Еще показательнее, что сама по себе являющаяся подобием концепции Ху Ши интерпретация «образа-подобия» (сян) как «модели» [104, с. 65] на много лет раньше была специально и подробно описана Н.Ю. Агеевой сразу в двух публикациях[1; 2], также ни словом не упомянутых, но не могших пройти мимо А.А. Крушинского. В них показано, что термин сян перевел как «модель» (model) А. Грэм в хорошо ему известной книге 1989 г. [154, р. 363], а Ху Ши истолковал его как «модельный образец»: «Предпринятая Ху Ши пытка понять образ-сян как модельный образец в духе философии Платона дает вестернизированную переформулировку классических (опирающихся на образы триграмм и гексаграммных черт) объяснений этого творческого процесса. В результате мы получаем интересное, но спорное сближение образов, понимаемых как образцы для подражания, с аристотелевскими формами (а по существу – с платоновскими идеями)» [2, с. 228; см. то же: 1, с.14]. Опять-таки простое сопоставление с текстом А.А. Крушинского, опубликованным через шесть лет, говорит само за себя: Ху Ши «в целом правильно акцентировал модельную роль образцов, в соответствии с которыми формируется предметность. Однако при всем этом он ошибочно интерпретировал их в духе расхожей объективно-идеалистической трактовки теории идей-эйдосов Платона (аристотелевских форм), насильственно подгоняя вполне оригинальную китайскую концепцию под привычные западные шаблоны. Скованный рамками этой весьма искусственной концепции <…>», - далее в ленинском стиле: не дошел, не понял и т.п. [104, с. 72, примеч. 39]. Нелепо забавен, как падение на банановой корке, упрек китайца Ху Ши в «скованности рамками» «привычных западных шаблонов».
 
Ключевое для всего построения А.А. Крушинского  [104, с. 58] рассуждение Конфуция из «Си-цы чжуани» (I, 12): «Писания (шу 书) не исчерпывают слов (янь 言). Слова не исчерпывают помыслов (и 意) <…>  Святомудрые люди установили символы (сян) для исчерпания помыслов» [139, с. 591], - почти 30-ю годами ранее послужило и нам первоочередным аргументом для обоснования концепции генерализации, исходящей из противоположной Ху Ши общей позиции: «Отсутствие развитых форм идеализма, эксплицитного понятия об идеальном, логических представлений об абстракции заставляло выражать идеи  с помощью материальных символов.
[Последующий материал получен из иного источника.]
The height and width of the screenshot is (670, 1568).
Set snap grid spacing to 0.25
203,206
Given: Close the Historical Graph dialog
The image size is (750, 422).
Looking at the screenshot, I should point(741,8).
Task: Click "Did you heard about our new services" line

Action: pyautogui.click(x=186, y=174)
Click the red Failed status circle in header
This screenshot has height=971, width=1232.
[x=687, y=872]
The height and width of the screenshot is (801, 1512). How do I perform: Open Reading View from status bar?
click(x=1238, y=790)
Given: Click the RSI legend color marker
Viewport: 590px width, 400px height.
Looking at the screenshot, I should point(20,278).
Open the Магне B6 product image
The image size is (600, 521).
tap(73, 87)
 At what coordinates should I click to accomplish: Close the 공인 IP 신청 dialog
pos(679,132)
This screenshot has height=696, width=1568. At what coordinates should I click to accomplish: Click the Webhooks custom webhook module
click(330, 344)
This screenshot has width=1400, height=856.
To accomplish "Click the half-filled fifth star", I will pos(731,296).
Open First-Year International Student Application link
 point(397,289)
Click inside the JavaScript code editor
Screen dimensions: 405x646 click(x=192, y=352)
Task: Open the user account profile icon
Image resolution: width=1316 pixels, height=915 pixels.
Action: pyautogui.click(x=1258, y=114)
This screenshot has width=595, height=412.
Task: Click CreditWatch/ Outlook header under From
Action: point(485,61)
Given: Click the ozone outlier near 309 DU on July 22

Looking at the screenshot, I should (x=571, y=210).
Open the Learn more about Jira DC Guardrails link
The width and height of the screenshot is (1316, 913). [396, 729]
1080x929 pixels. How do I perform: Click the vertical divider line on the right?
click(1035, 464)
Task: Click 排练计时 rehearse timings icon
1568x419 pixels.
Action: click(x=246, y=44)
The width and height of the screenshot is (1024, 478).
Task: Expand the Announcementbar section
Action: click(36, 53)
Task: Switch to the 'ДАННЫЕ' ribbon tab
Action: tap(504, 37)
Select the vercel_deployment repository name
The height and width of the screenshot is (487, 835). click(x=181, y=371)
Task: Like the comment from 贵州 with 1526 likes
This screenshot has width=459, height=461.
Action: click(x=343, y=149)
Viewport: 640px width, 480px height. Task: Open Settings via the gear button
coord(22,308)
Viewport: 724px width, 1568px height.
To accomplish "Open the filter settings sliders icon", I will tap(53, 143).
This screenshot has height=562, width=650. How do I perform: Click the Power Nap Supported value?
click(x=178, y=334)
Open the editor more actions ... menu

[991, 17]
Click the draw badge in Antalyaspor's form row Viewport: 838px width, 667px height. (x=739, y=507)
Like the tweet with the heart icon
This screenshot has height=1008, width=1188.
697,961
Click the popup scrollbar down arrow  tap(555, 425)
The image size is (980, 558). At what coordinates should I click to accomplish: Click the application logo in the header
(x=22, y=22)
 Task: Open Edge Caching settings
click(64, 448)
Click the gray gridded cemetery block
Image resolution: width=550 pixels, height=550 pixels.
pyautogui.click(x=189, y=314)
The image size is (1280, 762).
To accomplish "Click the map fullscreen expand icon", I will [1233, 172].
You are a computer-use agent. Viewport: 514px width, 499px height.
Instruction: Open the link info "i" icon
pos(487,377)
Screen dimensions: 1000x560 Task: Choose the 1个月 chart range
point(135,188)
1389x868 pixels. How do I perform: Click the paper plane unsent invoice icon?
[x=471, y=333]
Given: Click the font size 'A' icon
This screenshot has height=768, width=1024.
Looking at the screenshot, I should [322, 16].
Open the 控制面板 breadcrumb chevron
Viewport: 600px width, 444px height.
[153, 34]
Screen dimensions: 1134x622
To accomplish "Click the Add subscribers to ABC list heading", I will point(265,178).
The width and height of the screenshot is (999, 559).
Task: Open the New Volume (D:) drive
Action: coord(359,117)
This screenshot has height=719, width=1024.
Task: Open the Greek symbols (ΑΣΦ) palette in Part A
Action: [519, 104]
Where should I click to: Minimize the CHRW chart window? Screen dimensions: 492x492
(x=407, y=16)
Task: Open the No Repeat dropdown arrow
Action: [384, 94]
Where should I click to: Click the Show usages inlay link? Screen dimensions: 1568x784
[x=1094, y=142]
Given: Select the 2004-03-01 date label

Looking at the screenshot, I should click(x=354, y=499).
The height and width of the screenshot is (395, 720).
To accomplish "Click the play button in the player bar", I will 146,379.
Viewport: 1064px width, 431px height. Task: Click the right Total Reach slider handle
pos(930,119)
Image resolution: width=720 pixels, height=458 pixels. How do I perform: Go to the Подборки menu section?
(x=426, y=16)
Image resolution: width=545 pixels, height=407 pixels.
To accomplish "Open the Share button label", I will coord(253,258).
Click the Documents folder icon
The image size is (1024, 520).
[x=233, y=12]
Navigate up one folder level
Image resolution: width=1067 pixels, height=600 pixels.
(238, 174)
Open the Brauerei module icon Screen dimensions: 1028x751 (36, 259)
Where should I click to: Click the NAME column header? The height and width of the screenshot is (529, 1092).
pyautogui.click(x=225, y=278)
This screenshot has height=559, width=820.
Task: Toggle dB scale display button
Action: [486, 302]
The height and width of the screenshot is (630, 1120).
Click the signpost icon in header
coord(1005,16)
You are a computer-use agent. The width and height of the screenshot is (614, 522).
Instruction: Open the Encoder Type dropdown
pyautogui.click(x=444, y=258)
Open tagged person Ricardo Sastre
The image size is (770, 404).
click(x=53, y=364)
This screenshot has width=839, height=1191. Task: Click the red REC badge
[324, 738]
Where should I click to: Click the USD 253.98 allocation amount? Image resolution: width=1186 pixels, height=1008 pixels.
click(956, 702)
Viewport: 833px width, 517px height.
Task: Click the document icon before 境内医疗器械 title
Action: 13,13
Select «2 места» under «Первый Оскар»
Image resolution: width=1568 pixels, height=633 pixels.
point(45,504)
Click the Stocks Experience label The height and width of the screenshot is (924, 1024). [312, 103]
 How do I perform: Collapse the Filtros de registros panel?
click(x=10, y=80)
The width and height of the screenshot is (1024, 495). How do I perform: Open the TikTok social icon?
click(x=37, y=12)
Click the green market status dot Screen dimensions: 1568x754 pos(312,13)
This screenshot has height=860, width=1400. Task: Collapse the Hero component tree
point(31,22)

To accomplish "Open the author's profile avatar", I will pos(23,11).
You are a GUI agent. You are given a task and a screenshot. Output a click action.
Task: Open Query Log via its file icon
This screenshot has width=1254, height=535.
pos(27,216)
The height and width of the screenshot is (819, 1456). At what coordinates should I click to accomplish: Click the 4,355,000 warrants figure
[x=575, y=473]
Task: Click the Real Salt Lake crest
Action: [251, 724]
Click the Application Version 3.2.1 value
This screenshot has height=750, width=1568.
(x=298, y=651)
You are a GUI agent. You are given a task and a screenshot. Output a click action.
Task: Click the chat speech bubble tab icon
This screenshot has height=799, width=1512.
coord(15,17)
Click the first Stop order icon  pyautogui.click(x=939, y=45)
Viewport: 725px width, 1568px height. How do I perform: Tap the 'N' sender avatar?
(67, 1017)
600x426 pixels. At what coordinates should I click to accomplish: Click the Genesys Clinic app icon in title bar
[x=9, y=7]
В классической китайской философии именно визуальные, производные от вещей символы (сян) считались способными исчерпывающе выражать идеи (и) («Си цы чжуань», I, 12)» [52, с. 45]. Обезьянья подражательность доводит до беззастенчивого заимствования кардинальных слов в переводе, например, нетривиального «помысла» [104, с. 58] для означающего и мысль и волю сложного термина и,  специально нами исследованного еще в конце 1970-х гг. (см., напр.,  [45, с. 259, примеч. 4; 47, с. 88, № 80; 71, с. 75, № 80]).
 
Копирование Ху Ши столь прямолинейно, что повторяет и приведенную им с самого начала цитату из «Хань Фэй-цзы» (гл. 20) [149; 13, т. 2, с. 252], где идея символа/образа выведена из первоначального значения сян – «слон» [156, с. 35; 104, с. 65]. Поразительно же то, что располагая, как минимум, двумя английскими (Hu Shih, 1922; W.K. Liao, 1959 [156; 157]) и тремя русскими (А.И. Иванов, 1912; В.С. Спирин, 1973; Н.Ю. Агеева, 2006 [24; 13, т. 2; 1; 2]), хотя и не упомянутыми, переводами и сделав собственный, А.А. Крушинский не смог понять текст. Его перевод гласит: «Люди редко видели живых слонов. Но, находя кости мертвых слонов, [люди], основываясь на их [слонов] изображениях, воображали себе их живыми. Поэтому все, с помощью чего люди имеют в виду [что-либо] или воображают себе [что-либо] стало называться “слоном/образом”» [104, с. 65]. Комментируя цитату и, как всегда, скрывая следы критикой своего предшественника Ху Ши, он заявил, что «китайский ученый не смог по достоинству оценить традиционную концепцию образности (сформулированную в мистифицированной форме этимологического экскурса в историю термина, обозначающего эту концепцию)» [104, с. 72, примеч. 39].
 
Однако единственной мистификацией тут явилось совершенно безумное приравнивание самим А.А. Крушинским образа-сян к «слоновьим костям как единственному доступному непосредственному наблюдению “следу” слоновости» [104, с. 72, примеч.40]. Самое забавное, что подобная трактовка теоретически могла иметь право на существование, если бы переводчик согласился понимать сян не как «образ», а как «символ» в его конвенциональном смысле, не предполагающем подобия знака и означаемого. Но поскольку кости мертвых слонов никак не похожи на слона, что наглядно подтверждает воспроизведенная в тексте пиктограмма сян [104, с. 72, примеч. 37], то  приходится признать толкование А.А. Крушинского ложным. Чтобы убедиться в этом, достаточно внимательно прочесть оригинал, говорящий о возникновении идеи символа/образа на основе полных изображений (ту 图) слонов, а не их костных частей. Именно это понимание правильно подчеркнуто в переводах Ху Ши и В.С. Спирина передачей иероглифа ту сочетанием «pictorial representation» и словом «рисунок» [156, с. 35; 13, т. 2, с. 252], что делает маловероятной его трактовку как «изображения [останков слона]», основную на нелепом утверждении о «единственности» костей слонов как их следов. Хань Фэй-цзы написал об их редкости, а не невиданности. Наконец, ключом к приведенному пассажу выступает опущенное А.А. Крушинским параллельное заключение, в котором говорится о Пути-дао, сходно постигаемом с помощью визуального образа как «безобъектный символ» или «безвещный  образ» (无物之象 у у чжи сян). Значит, и для превращения «слона» в абстрактный «символ» требовался не вещный объект (кости), а визуальный образ.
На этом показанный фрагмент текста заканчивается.